原文:
+---+

ECサイトでは、多くのユーザーが商品を選ぶ際にレビューを参考にします。そのため、現在ではほとんどのECサイトがカスタマーレビュー機能を搭載しています。しかし、レビューがあまり集まらなかったり、「ネガティブなコメントを書かれたら不安」といった悩みを持つ担当者の方もいるでしょう。そこでこの記事では、カスタマーレビューの活用法や増やし方のほか、低評価レビューへの対応方法について解説します。例として、Amazonのカスタマーレビューについても詳しく紹介します。
カスタマーレビューとは、「商品やサービスの購入者・利用者が投稿する、商品やサービスに対する意見や感想」のことです。そうした意見を投稿できる機能やサービスを指すこともあります。
実際に手に取って商品を確認できないECサイトでは、購入者が投稿したカスタマーレビューを参考にサイズや使い勝手などを判断しています。つまり、カスタマーレビューから購入の可否を決めるユーザーが多く、重要な判断材料となっているのです。

+---+

記録データ:
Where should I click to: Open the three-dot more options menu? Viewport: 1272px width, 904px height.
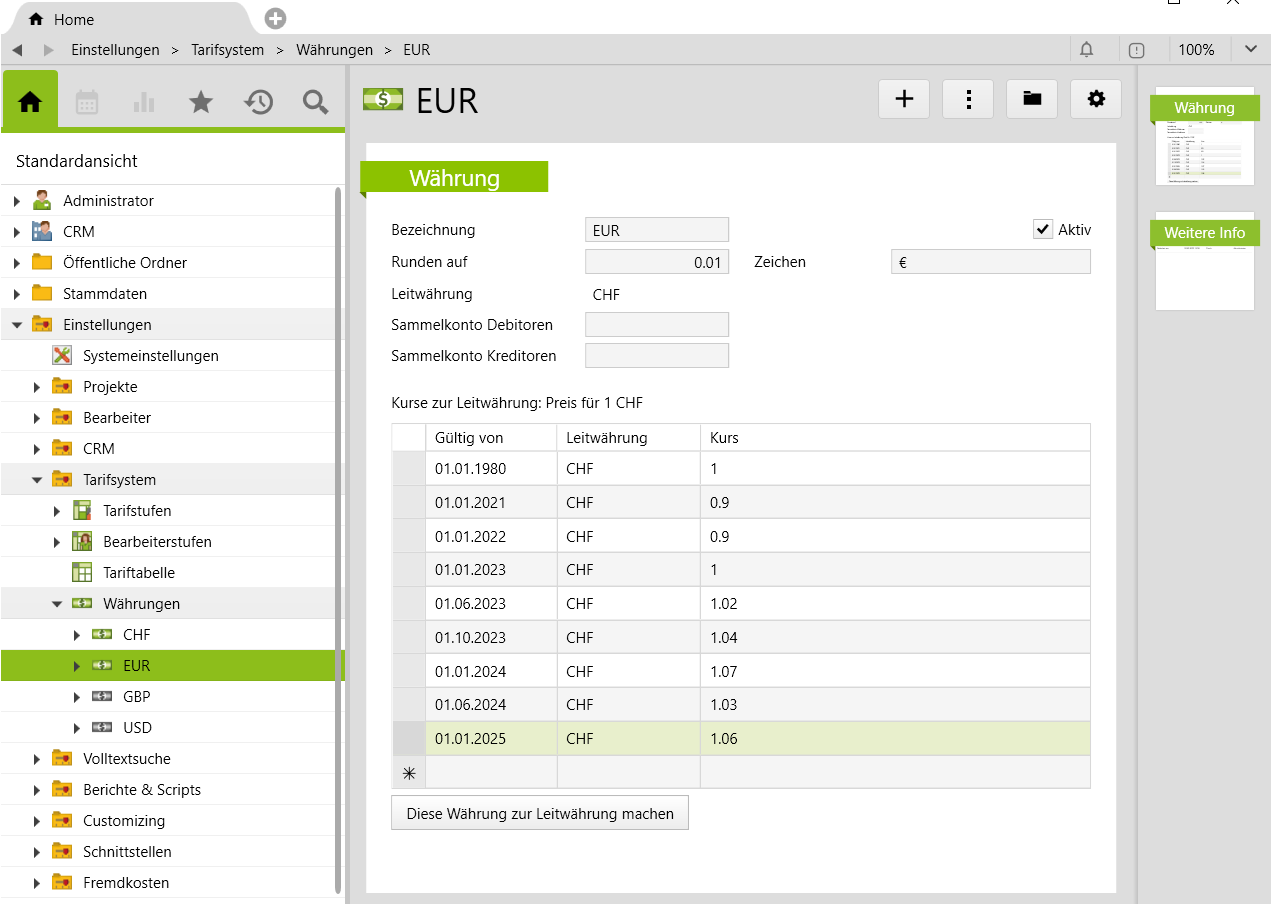968,98
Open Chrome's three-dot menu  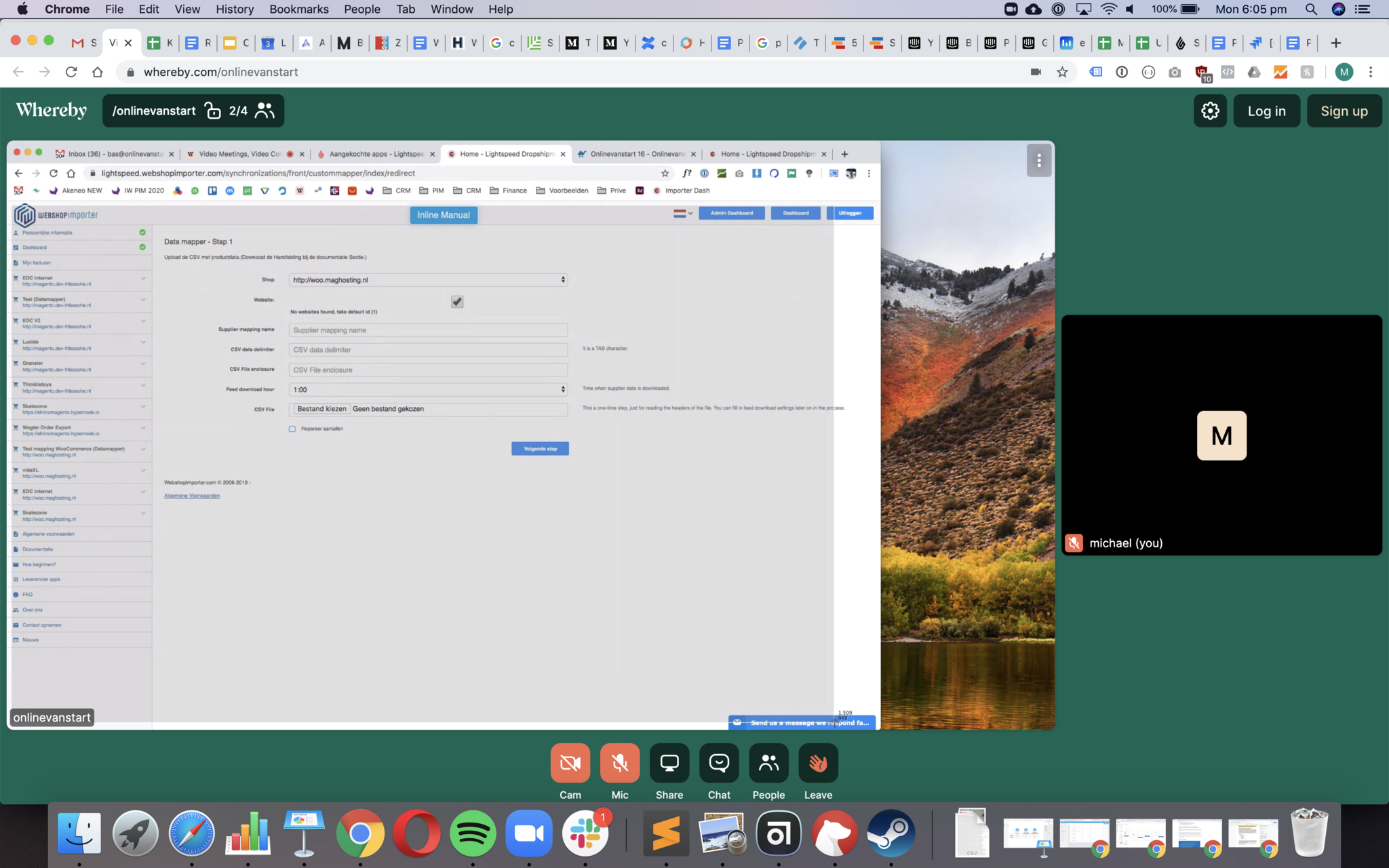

+---+

カスタマーレビューについての原文を、最後の文の後から書き進める。

結果:
総務省の調査(※)によると、ECサイトを利用するときにレビューを「かなり参考にする」「まあ参考にする」人は20~40代で8割弱、50代、60代でも6割以上に達しています。
※出典:総務省「平成28年度情報通信白書」
カスタマーレビューには、商品そのものだけでなく、サイトの使い勝手や配送状況、梱包、問い合わせへの対応といった企業の取り組みに対する声も多く寄せられます。そうした企業評価のレビューもまた、消費者の購買行動を左右します。
こうしたことから、現在ではAmazonや楽天市場などの大手ECサイトをはじめ、ほとんどのECショッピングモールがカスタマーレビューを公開しており、顧客が星の数で満足度を表す採点やレビューの投稿を積極的に集めています。
顧客から寄せられたカスタマーレビューには多くの販売者やメーカーが注視しており、その評価やコメントを活用して、マーケティングや、商品・サービスの改善に取り組んでいます。
次に、カスタマーレビューにはどんなメリットがあるのかを整理します。
カスタマーレビューは、ユーザーにとっては直接的な利害関係のない第三者からの情報です。多くのコメントは顧客の「良かったから人に勧めたい」「ここに不満があったので注意を喚起したい」といった気持ちから書かれています。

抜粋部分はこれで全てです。